Dataset entries:
=======

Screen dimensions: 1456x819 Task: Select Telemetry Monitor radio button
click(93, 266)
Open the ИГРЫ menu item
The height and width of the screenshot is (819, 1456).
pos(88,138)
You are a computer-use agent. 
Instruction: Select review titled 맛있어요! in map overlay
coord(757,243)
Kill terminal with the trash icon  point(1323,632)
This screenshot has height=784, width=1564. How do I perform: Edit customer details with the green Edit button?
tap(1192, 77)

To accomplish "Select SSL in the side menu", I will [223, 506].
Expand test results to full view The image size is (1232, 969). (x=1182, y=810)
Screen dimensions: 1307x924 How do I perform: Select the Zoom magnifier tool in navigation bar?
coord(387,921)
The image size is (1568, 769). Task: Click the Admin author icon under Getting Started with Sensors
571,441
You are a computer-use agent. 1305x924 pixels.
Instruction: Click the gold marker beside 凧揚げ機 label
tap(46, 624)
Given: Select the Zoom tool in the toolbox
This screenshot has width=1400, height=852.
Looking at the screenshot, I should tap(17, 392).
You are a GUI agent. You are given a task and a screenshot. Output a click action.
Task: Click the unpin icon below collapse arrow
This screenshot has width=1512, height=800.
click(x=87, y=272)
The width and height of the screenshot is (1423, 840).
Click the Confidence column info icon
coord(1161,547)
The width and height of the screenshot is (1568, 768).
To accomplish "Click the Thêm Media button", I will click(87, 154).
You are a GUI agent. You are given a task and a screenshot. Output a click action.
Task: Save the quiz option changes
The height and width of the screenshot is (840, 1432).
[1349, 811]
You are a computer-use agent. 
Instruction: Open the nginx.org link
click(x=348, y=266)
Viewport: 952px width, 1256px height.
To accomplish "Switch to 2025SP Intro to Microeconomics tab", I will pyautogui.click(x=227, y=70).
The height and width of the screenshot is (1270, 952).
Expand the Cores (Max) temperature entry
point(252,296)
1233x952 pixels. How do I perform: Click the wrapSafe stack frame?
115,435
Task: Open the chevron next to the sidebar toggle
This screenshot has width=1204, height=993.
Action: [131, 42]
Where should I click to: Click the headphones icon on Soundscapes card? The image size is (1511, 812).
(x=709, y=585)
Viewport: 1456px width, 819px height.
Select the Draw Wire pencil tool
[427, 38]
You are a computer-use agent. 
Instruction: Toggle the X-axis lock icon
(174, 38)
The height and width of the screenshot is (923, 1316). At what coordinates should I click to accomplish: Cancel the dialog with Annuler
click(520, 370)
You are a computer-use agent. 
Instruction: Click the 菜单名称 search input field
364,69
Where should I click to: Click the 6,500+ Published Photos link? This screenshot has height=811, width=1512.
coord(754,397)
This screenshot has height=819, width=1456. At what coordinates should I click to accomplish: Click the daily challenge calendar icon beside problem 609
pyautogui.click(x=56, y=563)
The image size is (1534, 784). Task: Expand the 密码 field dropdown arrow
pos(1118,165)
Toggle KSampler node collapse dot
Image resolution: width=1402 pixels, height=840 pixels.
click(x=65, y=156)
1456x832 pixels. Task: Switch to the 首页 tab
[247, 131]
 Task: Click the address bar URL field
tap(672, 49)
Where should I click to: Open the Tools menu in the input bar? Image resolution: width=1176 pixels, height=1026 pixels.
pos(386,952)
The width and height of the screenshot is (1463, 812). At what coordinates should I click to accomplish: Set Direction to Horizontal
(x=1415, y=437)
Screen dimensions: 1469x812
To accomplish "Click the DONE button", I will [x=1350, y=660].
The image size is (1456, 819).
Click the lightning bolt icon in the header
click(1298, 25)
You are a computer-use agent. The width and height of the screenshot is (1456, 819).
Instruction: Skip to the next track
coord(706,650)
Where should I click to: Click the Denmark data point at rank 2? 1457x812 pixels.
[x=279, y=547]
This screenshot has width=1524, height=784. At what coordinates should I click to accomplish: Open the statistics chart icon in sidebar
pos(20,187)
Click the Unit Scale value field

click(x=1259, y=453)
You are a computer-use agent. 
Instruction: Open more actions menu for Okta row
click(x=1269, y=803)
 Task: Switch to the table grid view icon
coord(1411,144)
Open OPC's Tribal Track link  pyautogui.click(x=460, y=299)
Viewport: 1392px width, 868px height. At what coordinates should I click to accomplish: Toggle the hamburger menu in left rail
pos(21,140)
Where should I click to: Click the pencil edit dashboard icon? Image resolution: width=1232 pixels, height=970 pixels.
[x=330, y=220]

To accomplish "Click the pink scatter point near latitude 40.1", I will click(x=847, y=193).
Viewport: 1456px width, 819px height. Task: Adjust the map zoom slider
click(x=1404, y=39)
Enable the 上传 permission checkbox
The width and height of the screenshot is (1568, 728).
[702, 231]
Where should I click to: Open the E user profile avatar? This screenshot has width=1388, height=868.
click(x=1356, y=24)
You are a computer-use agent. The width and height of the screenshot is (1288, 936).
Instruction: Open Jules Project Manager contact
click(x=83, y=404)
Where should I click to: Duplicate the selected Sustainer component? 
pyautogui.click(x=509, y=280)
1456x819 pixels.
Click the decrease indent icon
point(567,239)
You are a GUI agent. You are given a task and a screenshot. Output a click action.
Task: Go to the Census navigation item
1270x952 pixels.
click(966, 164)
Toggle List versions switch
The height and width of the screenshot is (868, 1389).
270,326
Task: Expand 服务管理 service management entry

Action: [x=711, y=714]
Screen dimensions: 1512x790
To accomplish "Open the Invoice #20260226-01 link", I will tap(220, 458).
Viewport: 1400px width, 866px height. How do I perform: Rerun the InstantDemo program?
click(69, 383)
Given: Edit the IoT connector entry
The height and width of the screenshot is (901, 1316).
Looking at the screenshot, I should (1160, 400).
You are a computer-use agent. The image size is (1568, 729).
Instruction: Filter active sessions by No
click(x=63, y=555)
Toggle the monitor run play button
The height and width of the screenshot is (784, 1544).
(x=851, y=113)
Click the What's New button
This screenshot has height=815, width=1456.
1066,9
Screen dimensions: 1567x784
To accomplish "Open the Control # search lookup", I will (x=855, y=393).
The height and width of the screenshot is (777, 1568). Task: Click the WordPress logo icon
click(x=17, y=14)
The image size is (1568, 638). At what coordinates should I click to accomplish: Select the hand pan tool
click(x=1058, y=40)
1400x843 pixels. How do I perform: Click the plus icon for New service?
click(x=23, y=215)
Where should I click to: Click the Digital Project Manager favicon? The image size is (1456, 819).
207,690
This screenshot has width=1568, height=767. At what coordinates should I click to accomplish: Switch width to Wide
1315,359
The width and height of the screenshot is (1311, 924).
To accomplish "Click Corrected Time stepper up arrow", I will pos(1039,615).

=======

> Task objective:
Please repeat the records so that each one reads exactly as it does above.

> Answer space:
Screen dimensions: 1456x819 Task: Select Telemetry Monitor radio button
click(93, 266)
Open the ИГРЫ menu item
The height and width of the screenshot is (819, 1456).
pos(88,138)
You are a computer-use agent. 
Instruction: Select review titled 맛있어요! in map overlay
coord(757,243)
Kill terminal with the trash icon  point(1323,632)
This screenshot has height=784, width=1564. How do I perform: Edit customer details with the green Edit button?
tap(1192, 77)

To accomplish "Select SSL in the side menu", I will [223, 506].
Expand test results to full view The image size is (1232, 969). (x=1182, y=810)
Screen dimensions: 1307x924 How do I perform: Select the Zoom magnifier tool in navigation bar?
coord(387,921)
The image size is (1568, 769). Task: Click the Admin author icon under Getting Started with Sensors
571,441
You are a computer-use agent. 1305x924 pixels.
Instruction: Click the gold marker beside 凧揚げ機 label
tap(46, 624)
Given: Select the Zoom tool in the toolbox
This screenshot has width=1400, height=852.
Looking at the screenshot, I should tap(17, 392).
You are a GUI agent. You are given a task and a screenshot. Output a click action.
Task: Click the unpin icon below collapse arrow
This screenshot has width=1512, height=800.
click(x=87, y=272)
The width and height of the screenshot is (1423, 840).
Click the Confidence column info icon
coord(1161,547)
The width and height of the screenshot is (1568, 768).
To accomplish "Click the Thêm Media button", I will click(87, 154).
You are a GUI agent. You are given a task and a screenshot. Output a click action.
Task: Save the quiz option changes
The height and width of the screenshot is (840, 1432).
[1349, 811]
You are a computer-use agent. 
Instruction: Open the nginx.org link
click(x=348, y=266)
Viewport: 952px width, 1256px height.
To accomplish "Switch to 2025SP Intro to Microeconomics tab", I will pyautogui.click(x=227, y=70).
The height and width of the screenshot is (1270, 952).
Expand the Cores (Max) temperature entry
point(252,296)
1233x952 pixels. How do I perform: Click the wrapSafe stack frame?
115,435
Task: Open the chevron next to the sidebar toggle
This screenshot has width=1204, height=993.
Action: [131, 42]
Where should I click to: Click the headphones icon on Soundscapes card? The image size is (1511, 812).
(x=709, y=585)
Viewport: 1456px width, 819px height.
Select the Draw Wire pencil tool
[427, 38]
You are a computer-use agent. 
Instruction: Toggle the X-axis lock icon
(174, 38)
The height and width of the screenshot is (923, 1316). At what coordinates should I click to accomplish: Cancel the dialog with Annuler
click(520, 370)
You are a computer-use agent. 
Instruction: Click the 菜单名称 search input field
364,69
Where should I click to: Click the 6,500+ Published Photos link? This screenshot has height=811, width=1512.
coord(754,397)
This screenshot has height=819, width=1456. At what coordinates should I click to accomplish: Click the daily challenge calendar icon beside problem 609
pyautogui.click(x=56, y=563)
The image size is (1534, 784). Task: Expand the 密码 field dropdown arrow
pos(1118,165)
Toggle KSampler node collapse dot
Image resolution: width=1402 pixels, height=840 pixels.
click(x=65, y=156)
1456x832 pixels. Task: Switch to the 首页 tab
[247, 131]
 Task: Click the address bar URL field
tap(672, 49)
Where should I click to: Open the Tools menu in the input bar? Image resolution: width=1176 pixels, height=1026 pixels.
pos(386,952)
The width and height of the screenshot is (1463, 812). At what coordinates should I click to accomplish: Set Direction to Horizontal
(x=1415, y=437)
Screen dimensions: 1469x812
To accomplish "Click the DONE button", I will [x=1350, y=660].
The image size is (1456, 819).
Click the lightning bolt icon in the header
click(1298, 25)
You are a computer-use agent. The width and height of the screenshot is (1456, 819).
Instruction: Skip to the next track
coord(706,650)
Where should I click to: Click the Denmark data point at rank 2? 1457x812 pixels.
[x=279, y=547]
This screenshot has width=1524, height=784. At what coordinates should I click to accomplish: Open the statistics chart icon in sidebar
pos(20,187)
Click the Unit Scale value field

click(x=1259, y=453)
You are a computer-use agent. 
Instruction: Open more actions menu for Okta row
click(x=1269, y=803)
 Task: Switch to the table grid view icon
coord(1411,144)
Open OPC's Tribal Track link  pyautogui.click(x=460, y=299)
Viewport: 1392px width, 868px height. At what coordinates should I click to accomplish: Toggle the hamburger menu in left rail
pos(21,140)
Where should I click to: Click the pencil edit dashboard icon? Image resolution: width=1232 pixels, height=970 pixels.
[x=330, y=220]

To accomplish "Click the pink scatter point near latitude 40.1", I will click(x=847, y=193).
Viewport: 1456px width, 819px height. Task: Adjust the map zoom slider
click(x=1404, y=39)
Enable the 上传 permission checkbox
The width and height of the screenshot is (1568, 728).
[702, 231]
Where should I click to: Open the E user profile avatar? This screenshot has width=1388, height=868.
click(x=1356, y=24)
You are a computer-use agent. The width and height of the screenshot is (1288, 936).
Instruction: Open Jules Project Manager contact
click(x=83, y=404)
Where should I click to: Duplicate the selected Sustainer component? 
pyautogui.click(x=509, y=280)
1456x819 pixels.
Click the decrease indent icon
point(567,239)
You are a GUI agent. You are given a task and a screenshot. Output a click action.
Task: Go to the Census navigation item
1270x952 pixels.
click(966, 164)
Toggle List versions switch
The height and width of the screenshot is (868, 1389).
270,326
Task: Expand 服务管理 service management entry

Action: [x=711, y=714]
Screen dimensions: 1512x790
To accomplish "Open the Invoice #20260226-01 link", I will tap(220, 458).
Viewport: 1400px width, 866px height. How do I perform: Rerun the InstantDemo program?
click(69, 383)
Given: Edit the IoT connector entry
The height and width of the screenshot is (901, 1316).
Looking at the screenshot, I should (1160, 400).
You are a computer-use agent. The image size is (1568, 729).
Instruction: Filter active sessions by No
click(x=63, y=555)
Toggle the monitor run play button
The height and width of the screenshot is (784, 1544).
(x=851, y=113)
Click the What's New button
This screenshot has height=815, width=1456.
1066,9
Screen dimensions: 1567x784
To accomplish "Open the Control # search lookup", I will (x=855, y=393).
The height and width of the screenshot is (777, 1568). Task: Click the WordPress logo icon
click(x=17, y=14)
The image size is (1568, 638). At what coordinates should I click to accomplish: Select the hand pan tool
click(x=1058, y=40)
1400x843 pixels. How do I perform: Click the plus icon for New service?
click(x=23, y=215)
Where should I click to: Click the Digital Project Manager favicon? The image size is (1456, 819).
207,690
This screenshot has width=1568, height=767. At what coordinates should I click to accomplish: Switch width to Wide
1315,359
The width and height of the screenshot is (1311, 924).
To accomplish "Click Corrected Time stepper up arrow", I will pos(1039,615).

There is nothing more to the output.